- [Work to be completed] Reproduce all of the records below in full, requests included, with every coordinate in the answers scaled by 1.4 and rounded to whole numbers, halves going up. Leave the pictures out, and keep the numbers in the requests unchanged.

- [Extracted material]

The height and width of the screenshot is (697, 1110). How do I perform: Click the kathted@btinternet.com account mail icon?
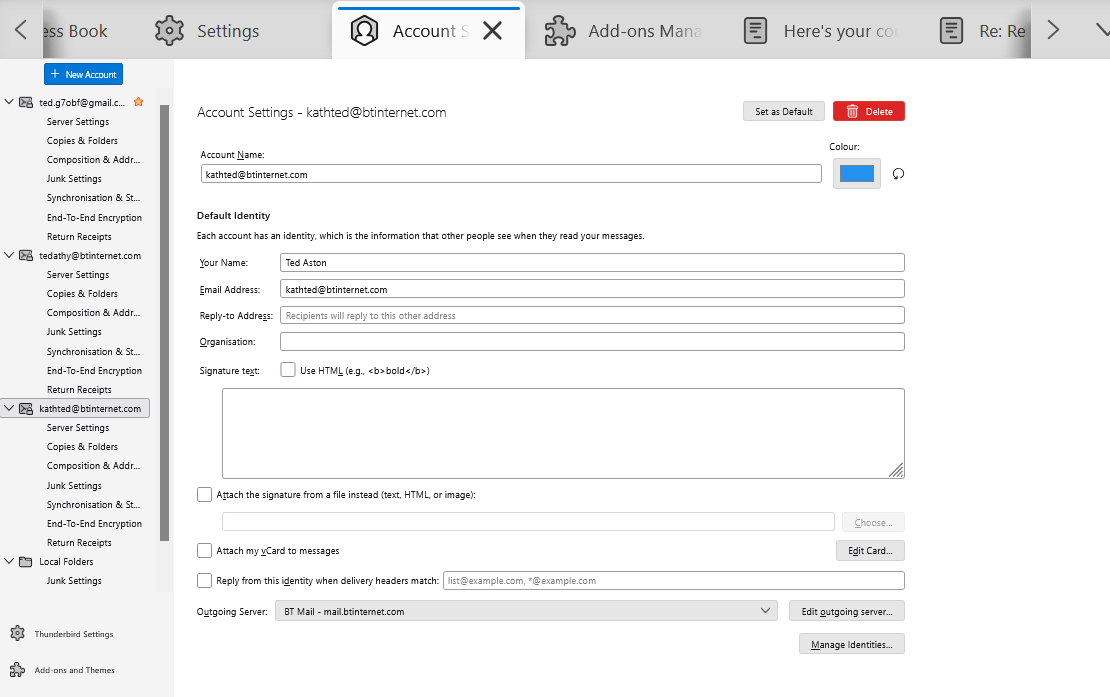point(27,409)
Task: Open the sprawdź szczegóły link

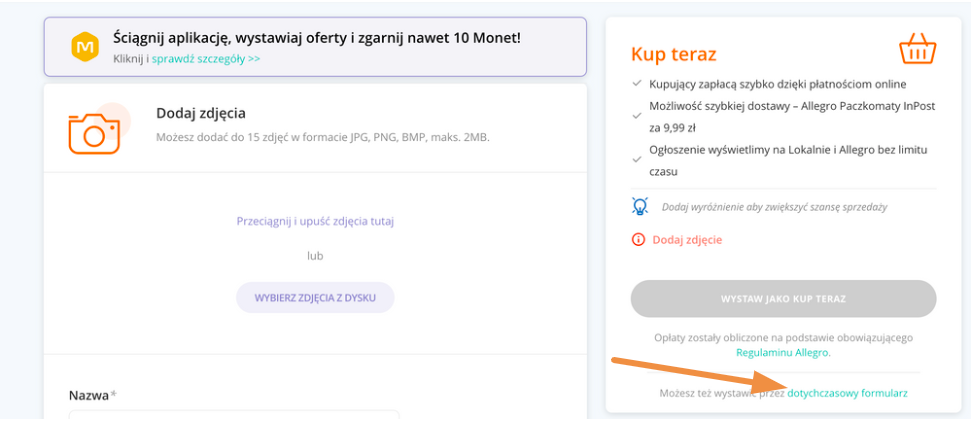Action: tap(206, 58)
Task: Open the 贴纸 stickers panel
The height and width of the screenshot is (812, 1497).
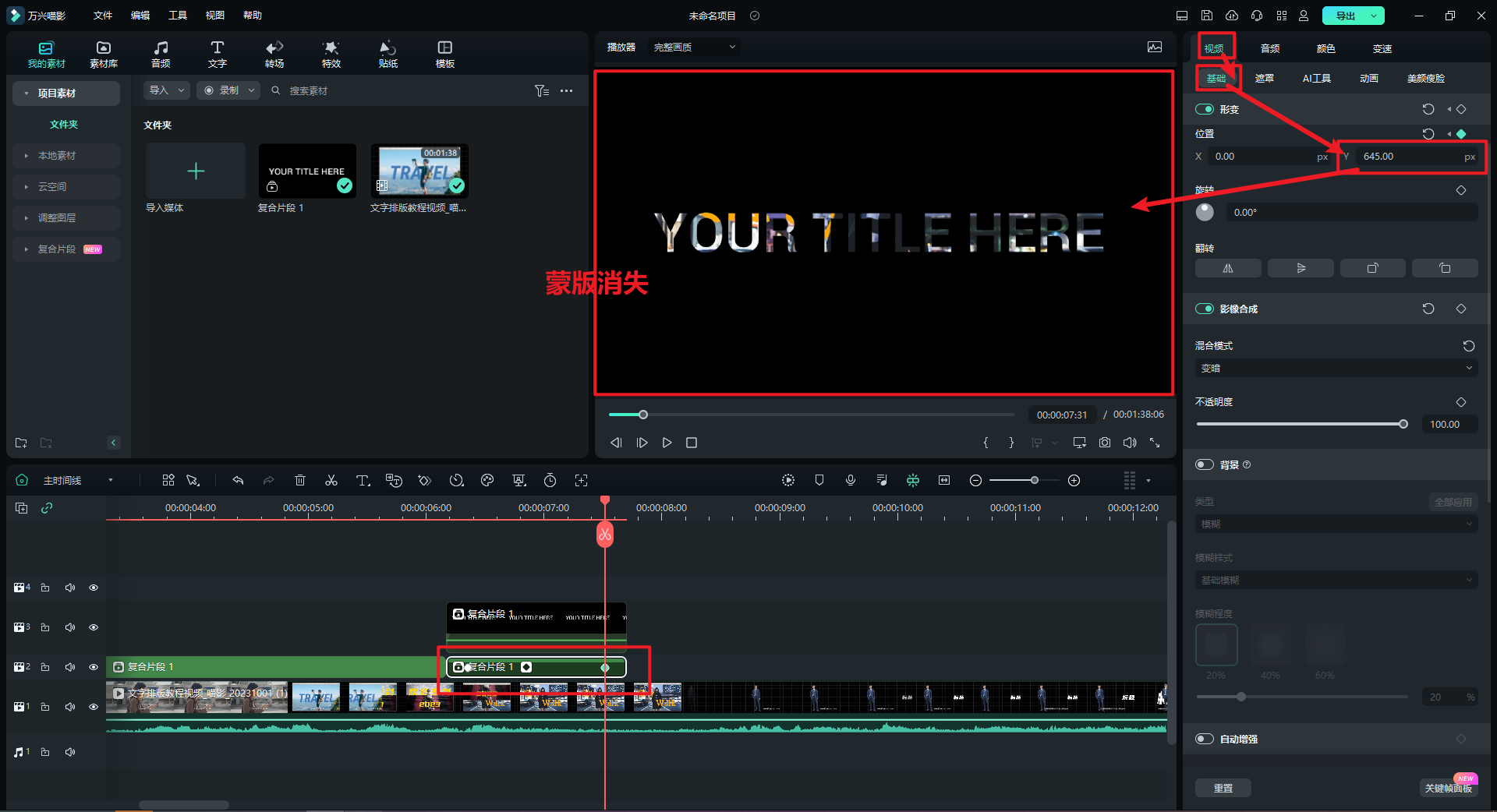Action: tap(388, 55)
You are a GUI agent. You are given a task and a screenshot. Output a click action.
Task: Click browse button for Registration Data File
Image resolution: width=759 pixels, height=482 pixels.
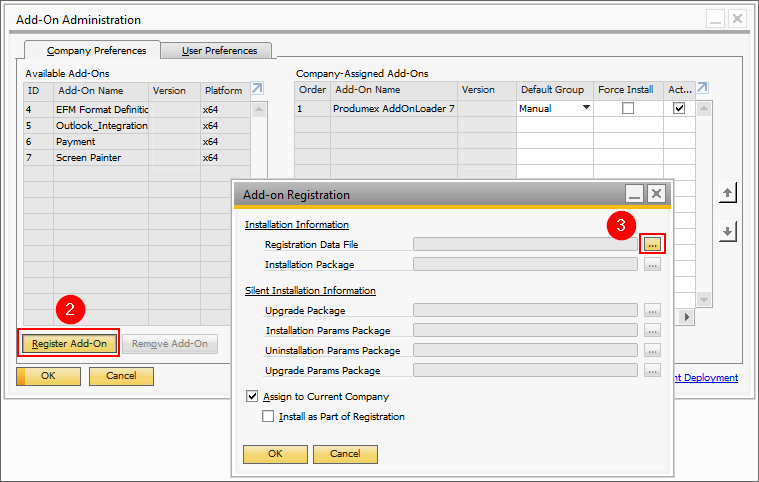[652, 244]
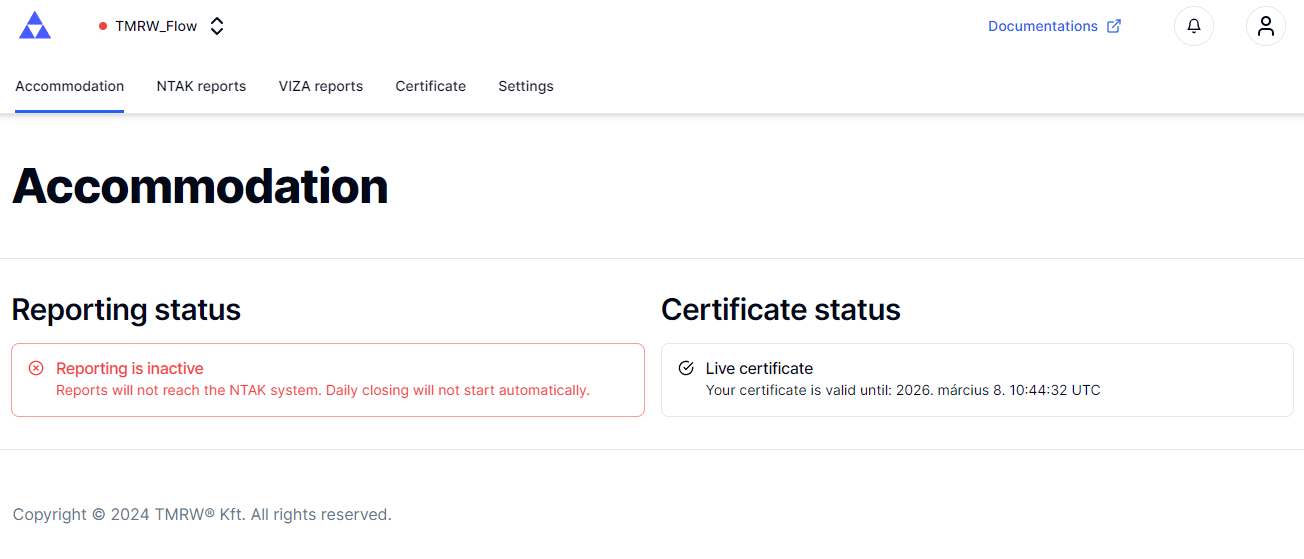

- [Solution to the problem]
The height and width of the screenshot is (697, 1110). How do I perform: Click the kathted@btinternet.com account mail icon?
point(38,573)
Task: Open the sprawdź szczegóły link

Action: tap(288, 81)
Task: Open the 贴纸 stickers panel
The height and width of the screenshot is (812, 1497).
Action: tap(543, 77)
You are a GUI agent. You are given a task and a screenshot. Output a click action.
Task: Click browse button for Registration Data File
Image resolution: width=759 pixels, height=482 pixels.
[913, 342]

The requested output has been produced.